-- Texto mostrado --
+++++
“Hablemos de violencia”, le digo. “Hablemos violencia”, responde Fernanda Melchor (Boca del Río, Veracruz, 1982) frotándose las manos. Si en lugar de beber agua mineral hubiéramos pedido dos vasos de bourbon y un cenicero nadie hubiese dudado de que planeábamos algo turbio. Y tal vez lo fuera. Bucear en las entrañas podridas del machismo tóxico, entrar en la mente de un asesino —en realidad, dos— para especular sobre lo que la mexicana llama esos “momentos blancos de silencio” no es deporte fácil ni siquiera para una autora cuya literatura “arrastra” y “arrasa”. Casi como una tormenta tropical, un huracán Grace, Stan, Gilberto... o Fernanda.
De los mismos manglares infestados de mosquitos de La Matosa, ese antimacondo tropical creado por Melchor en Temporada de huracanes (Literatura Random House, 2017), surge Páradais, el complejo urbanístico de lujo que da nombre a la tercera novela de la escritora. Un lugar depredado a la selva donde dos chavales se esconden para echar unos tragos a orillas del río: Franco, un adolescente güero y gordo con los dedos siempre pringados de frituras, un futuro en una escuela militar y una obsesión malsana con su vecina MILF; y Polo, un chaval de clase humilde y carne del narco, constantemente humillado y explotado por sus patrones de Páradais y —al menos eso cree él— por las mujeres de su familia. Hay algo que los hermana, pero ¿el qué? Un deseo no saciado. O mejor dicho, la esperanza de satisfacerlo.
Hay algo en el poder de una mujer que a algunos hombres les aterra y los vuelve locos
“A veces la esperanza es lo más terrible que puede existir”, cuenta Melchor, para quien la torpe alianza entre un pijo confiado de la impunidad que le da su clase social y un “moreno del otro lado del río” sin ningún privilegio está basada en algo más que ser jóvenes o tener un problema con la bebida; ambos comparten la idea de la relación entre sexos como una guerra que creen que deberían ganar.
“La misoginia no sólo está anclada en el odio, sino en el pavor. Hay algo en el poder de una mujer que a algunos hombres les aterra y los vuelve locos”, asegura la autora. “Algo muy atávico que tal vez provenga de la capacidad de la mujer de engendrar vida y su fuerza para salir adelante con sus propios medios o con ayuda de otras mujeres. En sociedades donde la mujer se convierte en una máquina de cuidados y responsabilidades —aparentes matriarcados— es donde el machismo existe”. Pero, ¿qué fue primero, el huevo o la gallina? ¿La mujer que sobrevive sin necesidad del hombre (o a pesar de él) o el machismo tóxico que las quiere sometidas o muertas?
+++++
-- Material aportado --

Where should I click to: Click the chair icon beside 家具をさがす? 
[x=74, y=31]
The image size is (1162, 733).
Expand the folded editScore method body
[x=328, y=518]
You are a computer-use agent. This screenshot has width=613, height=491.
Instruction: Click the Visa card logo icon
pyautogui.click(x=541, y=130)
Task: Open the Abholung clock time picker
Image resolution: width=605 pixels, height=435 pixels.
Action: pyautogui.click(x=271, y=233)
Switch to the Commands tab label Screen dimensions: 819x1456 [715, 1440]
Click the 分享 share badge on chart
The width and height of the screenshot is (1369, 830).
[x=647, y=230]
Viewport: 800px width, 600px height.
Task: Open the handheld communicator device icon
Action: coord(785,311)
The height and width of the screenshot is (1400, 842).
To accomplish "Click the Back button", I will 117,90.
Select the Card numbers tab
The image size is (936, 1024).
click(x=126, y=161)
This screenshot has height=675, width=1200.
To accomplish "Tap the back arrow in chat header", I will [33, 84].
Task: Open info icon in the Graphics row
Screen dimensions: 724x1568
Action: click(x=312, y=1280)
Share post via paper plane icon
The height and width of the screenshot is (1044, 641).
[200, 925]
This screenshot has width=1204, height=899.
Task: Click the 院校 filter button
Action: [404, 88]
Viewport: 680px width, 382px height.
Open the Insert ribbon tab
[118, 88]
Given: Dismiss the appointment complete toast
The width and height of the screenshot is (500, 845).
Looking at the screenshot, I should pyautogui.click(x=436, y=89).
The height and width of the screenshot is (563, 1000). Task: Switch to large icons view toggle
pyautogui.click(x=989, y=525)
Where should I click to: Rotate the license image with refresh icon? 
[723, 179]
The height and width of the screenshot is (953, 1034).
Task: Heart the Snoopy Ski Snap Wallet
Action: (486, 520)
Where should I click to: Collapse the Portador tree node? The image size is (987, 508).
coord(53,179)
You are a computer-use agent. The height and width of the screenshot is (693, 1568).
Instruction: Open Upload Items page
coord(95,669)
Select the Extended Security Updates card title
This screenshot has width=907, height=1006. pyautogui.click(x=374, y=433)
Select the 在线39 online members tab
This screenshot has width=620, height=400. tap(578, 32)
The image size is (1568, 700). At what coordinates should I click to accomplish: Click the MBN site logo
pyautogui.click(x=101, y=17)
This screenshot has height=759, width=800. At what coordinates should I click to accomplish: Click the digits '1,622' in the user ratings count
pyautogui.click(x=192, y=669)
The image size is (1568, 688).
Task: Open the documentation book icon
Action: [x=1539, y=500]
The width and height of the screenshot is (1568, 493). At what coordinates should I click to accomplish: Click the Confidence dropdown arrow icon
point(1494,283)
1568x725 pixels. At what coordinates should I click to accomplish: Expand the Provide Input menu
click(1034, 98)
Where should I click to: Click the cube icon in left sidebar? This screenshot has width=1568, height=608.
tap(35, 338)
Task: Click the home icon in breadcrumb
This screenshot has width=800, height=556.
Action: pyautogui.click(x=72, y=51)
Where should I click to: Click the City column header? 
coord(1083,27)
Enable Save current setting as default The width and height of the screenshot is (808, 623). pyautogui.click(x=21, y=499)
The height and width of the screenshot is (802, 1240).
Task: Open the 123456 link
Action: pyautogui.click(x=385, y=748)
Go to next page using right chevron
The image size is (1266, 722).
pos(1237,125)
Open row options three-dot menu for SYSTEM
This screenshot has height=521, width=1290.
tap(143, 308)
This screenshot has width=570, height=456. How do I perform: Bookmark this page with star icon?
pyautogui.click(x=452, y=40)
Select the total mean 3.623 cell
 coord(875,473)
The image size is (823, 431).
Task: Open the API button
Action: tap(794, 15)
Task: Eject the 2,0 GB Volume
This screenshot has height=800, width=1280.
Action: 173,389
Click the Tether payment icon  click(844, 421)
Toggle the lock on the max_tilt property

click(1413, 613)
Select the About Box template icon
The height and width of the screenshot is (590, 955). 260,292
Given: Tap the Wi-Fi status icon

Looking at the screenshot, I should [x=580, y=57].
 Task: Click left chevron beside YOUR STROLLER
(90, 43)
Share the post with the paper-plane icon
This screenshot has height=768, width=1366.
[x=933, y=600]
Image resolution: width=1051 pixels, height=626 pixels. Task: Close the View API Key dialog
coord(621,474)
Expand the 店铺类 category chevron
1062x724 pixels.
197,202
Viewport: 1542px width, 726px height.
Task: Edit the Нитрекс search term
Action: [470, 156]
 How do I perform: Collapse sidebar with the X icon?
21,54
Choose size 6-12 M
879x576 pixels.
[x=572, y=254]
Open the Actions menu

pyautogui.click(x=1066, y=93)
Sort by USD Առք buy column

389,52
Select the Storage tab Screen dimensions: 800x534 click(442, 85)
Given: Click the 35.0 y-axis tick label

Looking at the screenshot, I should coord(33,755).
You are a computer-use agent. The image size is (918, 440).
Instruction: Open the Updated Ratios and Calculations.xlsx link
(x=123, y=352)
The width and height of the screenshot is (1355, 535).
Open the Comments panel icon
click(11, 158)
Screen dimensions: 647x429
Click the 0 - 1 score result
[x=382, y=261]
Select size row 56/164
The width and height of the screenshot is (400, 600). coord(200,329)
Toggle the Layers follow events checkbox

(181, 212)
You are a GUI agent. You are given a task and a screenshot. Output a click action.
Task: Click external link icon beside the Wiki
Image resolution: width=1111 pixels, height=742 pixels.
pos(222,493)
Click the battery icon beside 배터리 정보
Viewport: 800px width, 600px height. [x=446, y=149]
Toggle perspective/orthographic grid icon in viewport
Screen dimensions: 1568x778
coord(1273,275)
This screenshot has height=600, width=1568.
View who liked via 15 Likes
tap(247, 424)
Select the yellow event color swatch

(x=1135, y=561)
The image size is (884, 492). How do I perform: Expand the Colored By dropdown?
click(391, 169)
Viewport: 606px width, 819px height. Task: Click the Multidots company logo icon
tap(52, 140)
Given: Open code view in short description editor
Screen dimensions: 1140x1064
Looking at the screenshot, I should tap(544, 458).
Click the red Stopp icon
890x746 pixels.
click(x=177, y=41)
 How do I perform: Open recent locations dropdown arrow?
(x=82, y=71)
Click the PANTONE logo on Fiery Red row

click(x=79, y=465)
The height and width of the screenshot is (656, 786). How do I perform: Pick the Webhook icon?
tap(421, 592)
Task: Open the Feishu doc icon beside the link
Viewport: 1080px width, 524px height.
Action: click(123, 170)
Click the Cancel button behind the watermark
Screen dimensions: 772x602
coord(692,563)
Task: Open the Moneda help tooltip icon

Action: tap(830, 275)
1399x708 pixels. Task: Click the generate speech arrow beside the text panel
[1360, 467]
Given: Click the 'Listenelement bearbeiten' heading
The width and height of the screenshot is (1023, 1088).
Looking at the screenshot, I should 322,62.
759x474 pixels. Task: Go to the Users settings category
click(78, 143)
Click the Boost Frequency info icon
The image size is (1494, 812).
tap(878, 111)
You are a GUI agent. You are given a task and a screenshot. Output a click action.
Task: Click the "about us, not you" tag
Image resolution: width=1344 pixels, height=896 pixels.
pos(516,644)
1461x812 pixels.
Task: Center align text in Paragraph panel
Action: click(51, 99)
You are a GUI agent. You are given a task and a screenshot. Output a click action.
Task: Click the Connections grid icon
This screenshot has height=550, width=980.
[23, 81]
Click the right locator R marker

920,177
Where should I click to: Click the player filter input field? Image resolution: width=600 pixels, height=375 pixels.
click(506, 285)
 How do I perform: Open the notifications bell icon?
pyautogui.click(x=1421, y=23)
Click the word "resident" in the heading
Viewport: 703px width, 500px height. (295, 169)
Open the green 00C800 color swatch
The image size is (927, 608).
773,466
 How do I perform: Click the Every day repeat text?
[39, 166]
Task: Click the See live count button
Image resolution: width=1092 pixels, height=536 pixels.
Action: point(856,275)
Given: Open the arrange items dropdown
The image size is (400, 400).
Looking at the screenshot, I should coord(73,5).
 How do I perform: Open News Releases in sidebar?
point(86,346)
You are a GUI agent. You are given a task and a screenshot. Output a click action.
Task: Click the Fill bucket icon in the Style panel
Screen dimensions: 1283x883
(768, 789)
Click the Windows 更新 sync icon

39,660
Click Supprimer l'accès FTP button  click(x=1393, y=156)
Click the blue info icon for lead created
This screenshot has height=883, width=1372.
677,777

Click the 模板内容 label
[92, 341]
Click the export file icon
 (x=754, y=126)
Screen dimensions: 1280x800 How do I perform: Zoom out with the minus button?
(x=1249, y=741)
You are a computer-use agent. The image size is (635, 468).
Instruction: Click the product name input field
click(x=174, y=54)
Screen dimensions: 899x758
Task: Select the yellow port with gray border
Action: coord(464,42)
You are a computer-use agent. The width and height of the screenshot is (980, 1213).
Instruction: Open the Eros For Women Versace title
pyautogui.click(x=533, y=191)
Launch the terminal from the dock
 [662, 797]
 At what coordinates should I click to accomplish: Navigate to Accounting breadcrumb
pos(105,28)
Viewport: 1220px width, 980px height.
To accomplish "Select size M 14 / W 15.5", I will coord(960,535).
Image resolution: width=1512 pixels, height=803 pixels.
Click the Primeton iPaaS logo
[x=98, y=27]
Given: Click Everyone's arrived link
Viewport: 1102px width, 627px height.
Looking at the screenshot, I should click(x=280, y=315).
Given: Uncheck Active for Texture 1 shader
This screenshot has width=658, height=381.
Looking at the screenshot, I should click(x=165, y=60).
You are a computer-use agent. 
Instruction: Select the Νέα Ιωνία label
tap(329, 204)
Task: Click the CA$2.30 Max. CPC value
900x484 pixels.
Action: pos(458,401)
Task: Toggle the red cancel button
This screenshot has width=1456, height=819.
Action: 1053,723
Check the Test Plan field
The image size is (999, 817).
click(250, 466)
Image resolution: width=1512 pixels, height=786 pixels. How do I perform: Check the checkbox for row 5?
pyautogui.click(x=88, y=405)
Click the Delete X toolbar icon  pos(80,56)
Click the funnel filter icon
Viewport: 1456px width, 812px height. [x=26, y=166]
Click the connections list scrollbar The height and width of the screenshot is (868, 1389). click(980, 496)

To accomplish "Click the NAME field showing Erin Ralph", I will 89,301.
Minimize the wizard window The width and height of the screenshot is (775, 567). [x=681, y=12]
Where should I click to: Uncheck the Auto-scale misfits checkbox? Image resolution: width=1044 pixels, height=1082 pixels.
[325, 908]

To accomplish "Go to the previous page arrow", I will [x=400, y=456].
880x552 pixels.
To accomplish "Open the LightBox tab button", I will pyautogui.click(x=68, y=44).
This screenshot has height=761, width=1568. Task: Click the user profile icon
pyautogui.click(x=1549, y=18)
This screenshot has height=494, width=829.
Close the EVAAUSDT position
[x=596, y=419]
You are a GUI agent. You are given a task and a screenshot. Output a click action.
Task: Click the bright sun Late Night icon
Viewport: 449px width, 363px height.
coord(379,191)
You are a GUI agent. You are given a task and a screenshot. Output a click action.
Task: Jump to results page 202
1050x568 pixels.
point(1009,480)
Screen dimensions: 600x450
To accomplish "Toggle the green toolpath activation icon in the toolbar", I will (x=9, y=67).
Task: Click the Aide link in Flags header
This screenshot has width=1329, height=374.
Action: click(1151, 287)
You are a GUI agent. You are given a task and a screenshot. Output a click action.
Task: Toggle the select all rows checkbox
+++++
-- Retos --
1: Según el texto mostrado, ¿qué editorial publicó Temporada de huracanes y en qué año?
2: Traduce al inglés esta oración del texto mostrado: «La misoginia no sólo está anclada en el odio, sino en el pavor.»
3: Repite tal cual el fragmento del texto mostrado que comienza en "De los mismos" y acaba en "esperanza de satisfacerlo.".
Los registros son material aparte y no guardan relación con el texto mostrado.

-- Resultados --
1: Literatura Random House, en 2017.

2: Misogyny is anchored not only in hatred but also in dread.

3:
De los mismos manglares infestados de mosquitos de La Matosa, ese antimacondo tropical creado por Melchor en Temporada de huracanes (Literatura Random House, 2017), surge Páradais, el complejo urbanístico de lujo que da nombre a la tercera novela de la escritora. Un lugar depredado a la selva donde dos chavales se esconden para echar unos tragos a orillas del río: Franco, un adolescente güero y gordo con los dedos siempre pringados de frituras, un futuro en una escuela militar y una obsesión malsana con su vecina MILF; y Polo, un chaval de clase humilde y carne del narco, constantemente humillado y explotado por sus patrones de Páradais y —al menos eso cree él— por las mujeres de su familia. Hay algo que los hermana, pero ¿el qué? Un deseo no saciado. O mejor dicho, la esperanza de satisfacerlo.